___ LISTED RECORDS ___

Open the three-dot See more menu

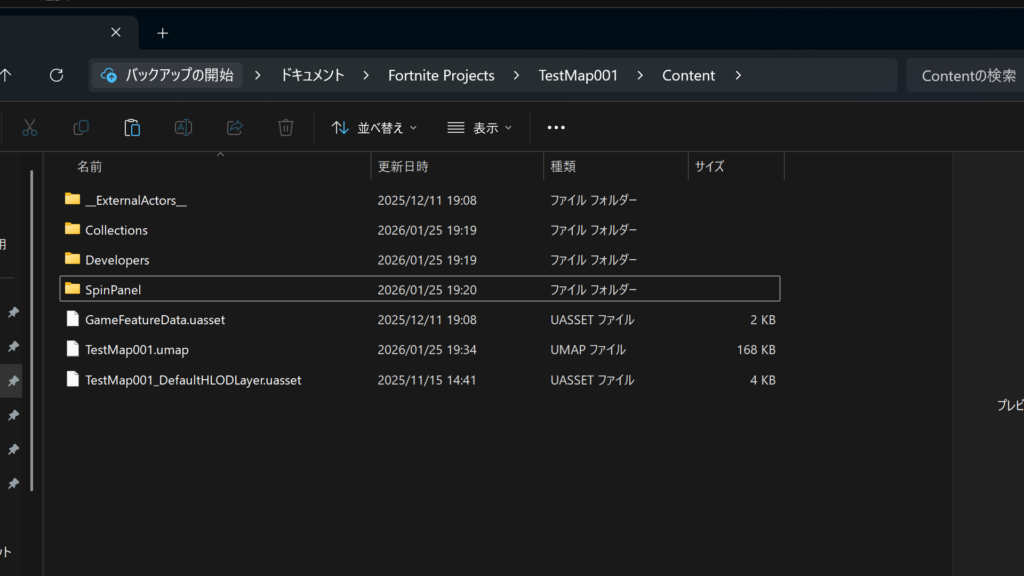556,128
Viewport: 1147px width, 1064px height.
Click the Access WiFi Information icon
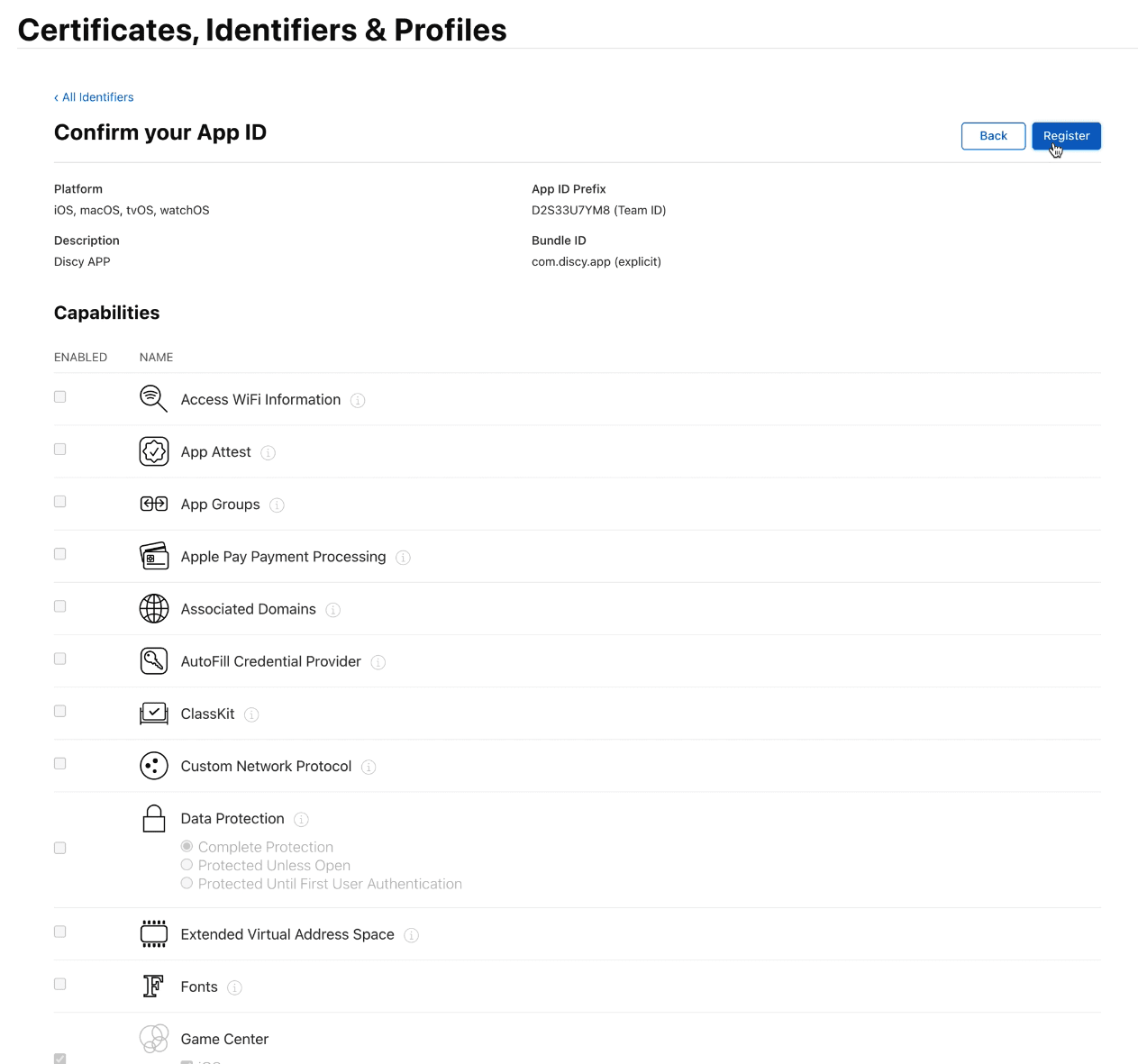tap(153, 398)
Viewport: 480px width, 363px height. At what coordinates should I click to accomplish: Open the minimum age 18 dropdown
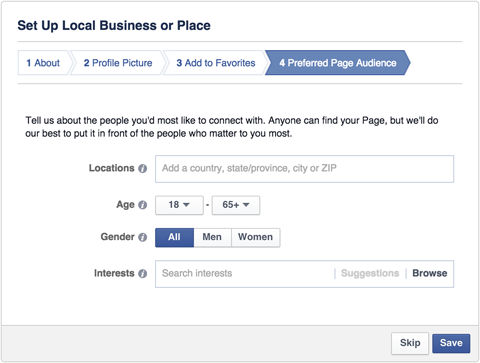[179, 205]
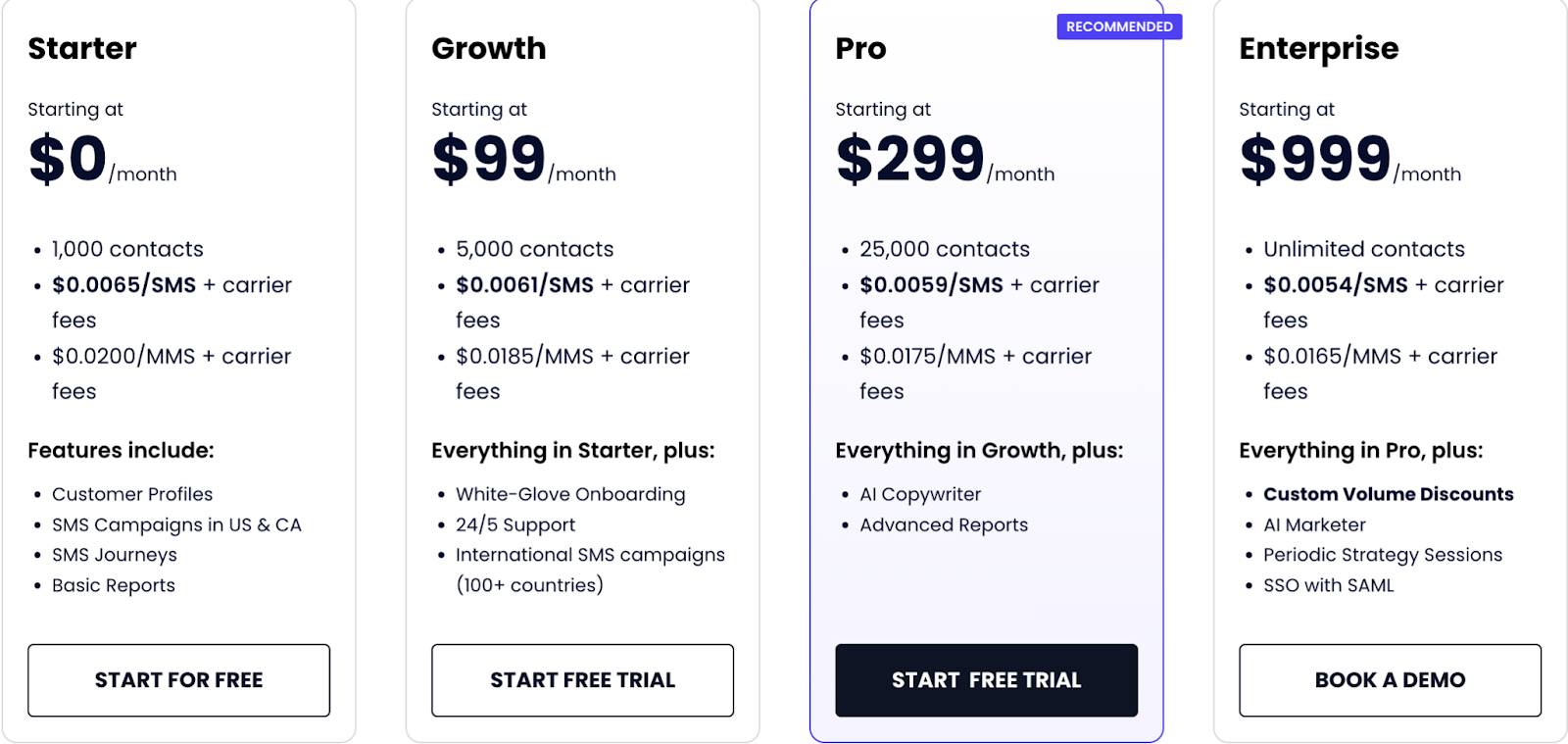This screenshot has width=1568, height=744.
Task: Click the Advanced Reports feature item
Action: (x=944, y=524)
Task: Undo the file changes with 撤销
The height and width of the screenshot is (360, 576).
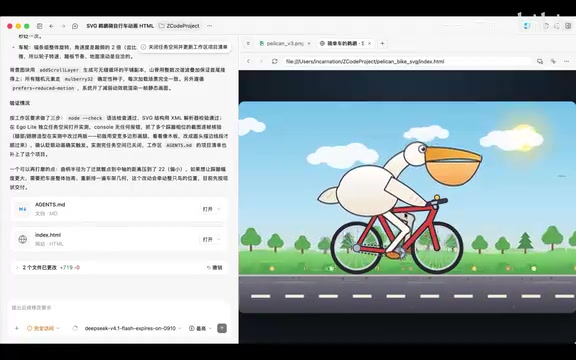Action: tap(215, 267)
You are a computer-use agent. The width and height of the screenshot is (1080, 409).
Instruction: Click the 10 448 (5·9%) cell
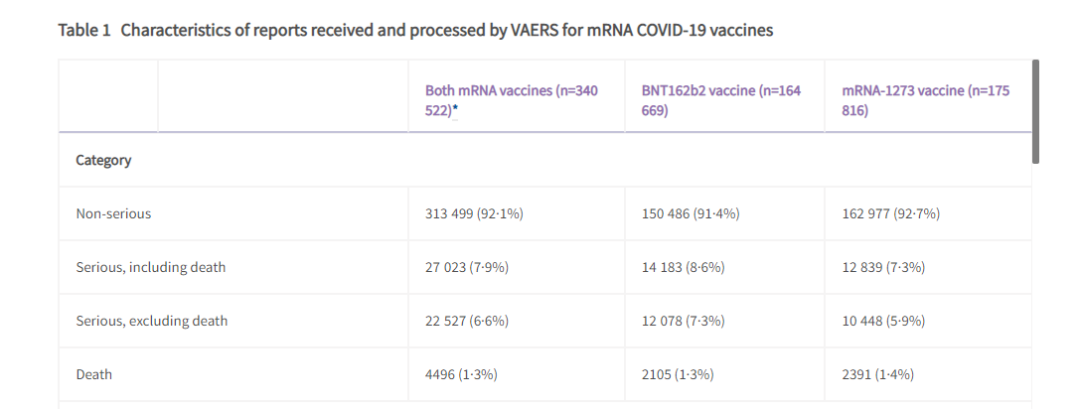tap(884, 321)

___

## GOAL OF THE EXERCISE
Begin at the line with "Click the Access WiFi Information icon" and end at the last line of the data above. Reproduce those lines exactly, but not the pictures.

## WRITTEN ANSWER
Click the Access WiFi Information icon
tap(153, 398)
Viewport: 480px width, 363px height. At what coordinates should I click to accomplish: Open the minimum age 18 dropdown
[179, 205]
This screenshot has width=1568, height=744.
Task: Click the Advanced Reports feature item
Action: (x=944, y=524)
Task: Undo the file changes with 撤销
The height and width of the screenshot is (360, 576).
Action: tap(215, 267)
You are a computer-use agent. The width and height of the screenshot is (1080, 409).
Instruction: Click the 10 448 (5·9%) cell
tap(884, 321)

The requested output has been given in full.